(openPR) 27.03.2012. Während die Studienanfänger der Hochschulen bereits seit dem 1. März den Ernst des Studentenlebens kennengelernt haben, müssen die angehenden Studenten der Universitäten ihre Immatrikulationsanträge vom 26. bis 30. März abgeben, um ihre akademische Zukunft am 1. April beginnen zu können. Die jungen Leute stehen nun vor der Aufgabe ihren Tagesablauf an den Hochschulen und Universitäten zu organisieren.
Die Erstsemester sollten sich aber nicht nur Gedanken über die Organisation der Vorlesungen oder der Beantragung eines benötigten BAföGs oder Stipendiums machen. Sie müssen sich – meist erstmals – selbst um den nötigen Versicherungsschutz kümmern, da sie möglicherweise nicht mehr über ihre Eltern versichert sind, weist Siegried Karle, Präsident der Heilbronner Verbraucherorganisation Geld und Ver-braucher e.V., hin.
Kostensenkungen für geplagte Studentengeldbeutel sind durch Änderung von bestehenden Verträgen, wie z. B. das Girokonto, Anpassung von Versicherungsverträgen möglich, so Siegfried Karle weiter.

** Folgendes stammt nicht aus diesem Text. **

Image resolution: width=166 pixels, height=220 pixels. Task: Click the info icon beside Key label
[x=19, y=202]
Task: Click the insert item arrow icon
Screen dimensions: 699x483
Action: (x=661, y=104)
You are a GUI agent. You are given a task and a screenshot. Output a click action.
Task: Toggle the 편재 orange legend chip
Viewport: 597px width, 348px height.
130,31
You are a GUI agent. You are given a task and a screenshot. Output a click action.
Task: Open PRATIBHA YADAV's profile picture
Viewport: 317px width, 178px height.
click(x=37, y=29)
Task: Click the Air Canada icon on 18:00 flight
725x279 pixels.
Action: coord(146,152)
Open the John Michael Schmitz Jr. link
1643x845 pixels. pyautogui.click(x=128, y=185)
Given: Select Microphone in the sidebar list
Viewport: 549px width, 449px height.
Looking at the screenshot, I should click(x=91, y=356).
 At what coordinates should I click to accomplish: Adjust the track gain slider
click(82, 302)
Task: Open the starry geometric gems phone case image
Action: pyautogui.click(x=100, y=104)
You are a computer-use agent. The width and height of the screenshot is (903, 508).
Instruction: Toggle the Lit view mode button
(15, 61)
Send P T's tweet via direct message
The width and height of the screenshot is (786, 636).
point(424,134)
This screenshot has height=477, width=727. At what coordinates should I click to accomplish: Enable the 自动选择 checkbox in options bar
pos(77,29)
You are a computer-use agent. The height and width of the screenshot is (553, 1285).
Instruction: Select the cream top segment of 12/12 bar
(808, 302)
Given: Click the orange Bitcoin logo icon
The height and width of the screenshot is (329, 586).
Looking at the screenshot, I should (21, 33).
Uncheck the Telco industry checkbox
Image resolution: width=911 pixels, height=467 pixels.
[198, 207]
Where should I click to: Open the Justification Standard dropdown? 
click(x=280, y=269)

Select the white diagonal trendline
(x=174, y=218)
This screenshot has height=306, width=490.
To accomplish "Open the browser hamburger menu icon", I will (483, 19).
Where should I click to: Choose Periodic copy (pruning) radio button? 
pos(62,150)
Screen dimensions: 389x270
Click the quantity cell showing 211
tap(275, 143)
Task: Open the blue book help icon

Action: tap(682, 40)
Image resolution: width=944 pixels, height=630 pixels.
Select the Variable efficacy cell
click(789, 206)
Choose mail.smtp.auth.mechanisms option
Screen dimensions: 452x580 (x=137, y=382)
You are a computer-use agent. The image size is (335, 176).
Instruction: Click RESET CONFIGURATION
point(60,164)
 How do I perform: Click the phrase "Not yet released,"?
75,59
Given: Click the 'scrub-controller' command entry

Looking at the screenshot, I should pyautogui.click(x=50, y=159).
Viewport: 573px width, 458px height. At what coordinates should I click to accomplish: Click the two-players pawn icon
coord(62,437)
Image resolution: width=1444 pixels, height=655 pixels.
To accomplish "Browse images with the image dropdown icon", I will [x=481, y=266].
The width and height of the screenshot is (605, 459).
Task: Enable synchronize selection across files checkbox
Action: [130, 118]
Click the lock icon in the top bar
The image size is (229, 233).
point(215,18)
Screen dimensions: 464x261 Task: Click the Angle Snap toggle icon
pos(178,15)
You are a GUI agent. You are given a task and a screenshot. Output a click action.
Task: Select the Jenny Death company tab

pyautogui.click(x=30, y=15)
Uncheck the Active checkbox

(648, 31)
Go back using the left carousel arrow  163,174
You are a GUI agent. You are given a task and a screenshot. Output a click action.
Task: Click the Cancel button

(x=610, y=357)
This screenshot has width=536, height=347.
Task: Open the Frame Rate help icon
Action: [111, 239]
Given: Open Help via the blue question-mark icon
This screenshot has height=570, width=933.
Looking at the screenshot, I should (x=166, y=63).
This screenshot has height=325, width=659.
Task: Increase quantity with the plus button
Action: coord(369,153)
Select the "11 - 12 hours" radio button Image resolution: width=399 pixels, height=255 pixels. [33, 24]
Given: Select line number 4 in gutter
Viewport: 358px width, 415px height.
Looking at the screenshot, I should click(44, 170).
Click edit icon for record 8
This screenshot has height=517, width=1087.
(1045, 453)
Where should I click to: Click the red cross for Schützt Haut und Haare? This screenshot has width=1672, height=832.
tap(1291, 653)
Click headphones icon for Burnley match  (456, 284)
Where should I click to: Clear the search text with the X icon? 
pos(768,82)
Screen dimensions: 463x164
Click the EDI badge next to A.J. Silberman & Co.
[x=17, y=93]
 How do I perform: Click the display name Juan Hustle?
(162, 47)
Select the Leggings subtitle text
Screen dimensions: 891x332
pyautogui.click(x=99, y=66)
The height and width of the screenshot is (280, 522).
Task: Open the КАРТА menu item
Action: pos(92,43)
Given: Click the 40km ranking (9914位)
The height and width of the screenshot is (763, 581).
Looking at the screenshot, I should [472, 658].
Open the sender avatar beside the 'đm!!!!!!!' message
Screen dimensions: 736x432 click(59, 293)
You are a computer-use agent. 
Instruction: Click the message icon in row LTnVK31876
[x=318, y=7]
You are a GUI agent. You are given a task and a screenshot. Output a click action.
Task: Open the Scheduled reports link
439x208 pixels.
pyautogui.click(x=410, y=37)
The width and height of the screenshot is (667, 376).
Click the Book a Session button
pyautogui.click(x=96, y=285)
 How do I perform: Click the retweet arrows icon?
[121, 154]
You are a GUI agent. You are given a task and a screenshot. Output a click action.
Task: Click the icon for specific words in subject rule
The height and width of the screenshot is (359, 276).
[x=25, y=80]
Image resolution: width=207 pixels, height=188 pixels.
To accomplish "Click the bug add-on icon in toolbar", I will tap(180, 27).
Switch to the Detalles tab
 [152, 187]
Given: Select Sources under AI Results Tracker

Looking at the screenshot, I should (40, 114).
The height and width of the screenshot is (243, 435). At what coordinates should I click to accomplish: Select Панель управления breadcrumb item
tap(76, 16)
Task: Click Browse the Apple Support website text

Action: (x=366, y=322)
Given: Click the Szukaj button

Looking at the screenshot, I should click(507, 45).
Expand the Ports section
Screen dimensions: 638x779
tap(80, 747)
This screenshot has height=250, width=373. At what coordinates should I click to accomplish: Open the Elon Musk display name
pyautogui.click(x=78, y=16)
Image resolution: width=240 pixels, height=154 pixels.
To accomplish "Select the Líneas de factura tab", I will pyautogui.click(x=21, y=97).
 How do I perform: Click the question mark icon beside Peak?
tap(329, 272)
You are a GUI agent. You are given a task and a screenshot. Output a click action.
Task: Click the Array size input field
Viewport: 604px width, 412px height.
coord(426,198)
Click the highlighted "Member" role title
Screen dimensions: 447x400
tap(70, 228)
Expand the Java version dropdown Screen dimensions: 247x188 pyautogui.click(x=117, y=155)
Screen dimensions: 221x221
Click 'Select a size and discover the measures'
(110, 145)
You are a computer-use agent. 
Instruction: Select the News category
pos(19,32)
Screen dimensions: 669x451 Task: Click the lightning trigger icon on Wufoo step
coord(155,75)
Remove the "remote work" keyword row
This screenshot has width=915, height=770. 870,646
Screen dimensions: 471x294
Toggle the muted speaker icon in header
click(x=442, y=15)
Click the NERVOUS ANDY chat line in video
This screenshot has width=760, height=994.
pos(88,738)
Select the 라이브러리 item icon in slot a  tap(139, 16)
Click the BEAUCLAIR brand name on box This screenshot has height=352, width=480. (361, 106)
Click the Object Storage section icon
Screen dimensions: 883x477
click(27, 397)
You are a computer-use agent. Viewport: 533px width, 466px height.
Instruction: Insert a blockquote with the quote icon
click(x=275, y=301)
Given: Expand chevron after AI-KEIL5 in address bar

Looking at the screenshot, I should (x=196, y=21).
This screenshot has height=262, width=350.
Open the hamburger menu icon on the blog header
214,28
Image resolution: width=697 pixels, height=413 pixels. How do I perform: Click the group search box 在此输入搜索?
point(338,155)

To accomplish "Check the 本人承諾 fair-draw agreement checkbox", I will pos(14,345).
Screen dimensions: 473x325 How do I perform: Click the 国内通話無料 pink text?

Was es dabei alles zu beachten gilt, hat die Geld und Verbraucher e.V. in einem Infoblatt „Wichtige und unwichtige Verträge für Studenten“ zusammengestellt. Die Heilbronner Verbraucherorganisation stellt interessierten Studienanfängern das Infoblatt im Internet unter www.geldundverbraucher.de in der Rubrik „Gratis“ zur Verfügung.